It was surprising on Friday to hear Attorney General William Barr use the heroic ethos to explain his decision to spend the twilight of his career obstructing justice. Asked in a CBS interview if he minded very much that a lot of people have come to think a lot less of him, Barr noted philosophically:
I am at the end of my career. Everyone dies, and I am not, you know, I don’t believe in the Homeric idea that, you know, immortality comes by, you know, having odes sung about you over the centuries.
Barr was laughing by the time he got to the part about Homer—genuinely mirthful, unselfconscious laughter, the sort you expect other people to join in with because they’re in on the joke. Up to that point, though, his demeanor had been somber if not downright grave, sitting there up in Alaska, where he was being filmed before a crackling fire in his plaid dress shirt and fleecy vest (the thinking-person's Christmas catalogue model) and speaking in hushed tones carefully laced with vocal fry. Observing that at his time of life and in this partisan climate he didn’t care what people thought, he seemed almost sad, or like a man trying to appear almost sad. The subtext, anyway, was that he was taking one for the team.
He said he had known all along that he would be criticized for his stance on the Mueller Report and for what he was doing now in terms of launching a series of investigations into the former investigators and their bad-faith efforts to bring this President down. It sounded, oddly, as though Barr was admitting that all along he’d been following a pre-determined script rather than responding dynamically to an evolving situation as it unfolded.
It’s not clear to me what Barr finds so uproarious about Homeric values. (I thought right-wingers were supposed to set a great store by “the Western canon.”) But the dismissiveness and the laughter are on-brand for him. Barr gave exactly the same sort of patronizing laugh during his Senate testimony following the release of the Mueller Report, when Kamala Harris confronted him over whether or not Deputy AG Rod Rosenstein had ever actually been cleared to supervise the Mueller investigation and make charging decisions, given that he was himself a witness in the obstruction probe owing to his role in the firing of James Comey. Barr hedged and evaded and tried to filibuster, and had finally resorted to laughter, saying that that was the acting AG’s job. “To be a witness and make the decision on being a prosecutor,” Harris had pressed, and Barr had gone back to being flustered.
You might say that dismissive mirth (whether voiced or not) is the ruling ethos of the Trump administration. It informs the logic of everything they do: lie, evade, and speechify until, realizing that you just don’t care, you say what you really think in a manner that reveals at once how corrupt and dishonest you are and, at the same time, that there isn’t a thing anyone can do about it. Which is the whole point: how powerful you are.
But to get back to the code of the Homeric hero, Barr has it a little backward. Starting out with the notion that one does something heroic with a view to being granted everlasting fame, Barr notes that he doesn’t care about that sort of fame. Ergo, he has no incentive to do the right thing. Barr’s value-system though is purely transactional.

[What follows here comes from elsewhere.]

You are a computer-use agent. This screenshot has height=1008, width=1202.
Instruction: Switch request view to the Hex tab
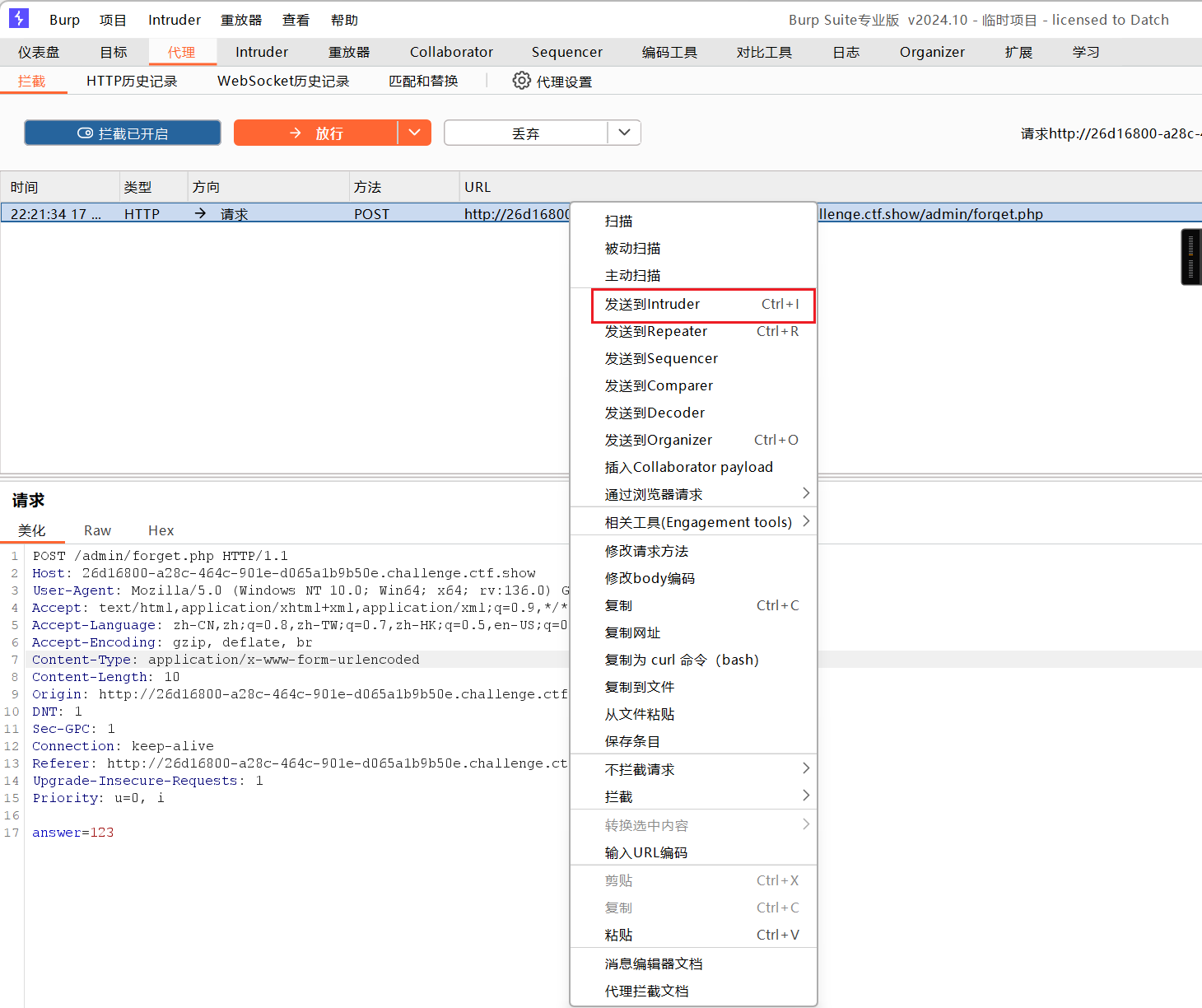coord(161,530)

It’s true that the epic hero’s fame, his kleos, is what will make him immortal. But that’s not his motivation; that’s his consolation prize. You don’t do what’s right or just or courageous so people will sing about you. You do it—despite the risk, although you might not win or survive, even when you know without doubt that you will fall or fail--because it’s the right thing to do and because that’s who you are. Because doing that thing defines everything that you or your party or the caucus or agency you represent stands for.
It’s something that perhaps Nancy Pelosi and Bob Mueller would do well to remember, the Speaker of the House who doesn’t want to embark on an impeachment inquiry and the former Special Counsel who doesn’t want to testify before Congress. You do the right thing not so that people will sing about you but so they may have something to sing about.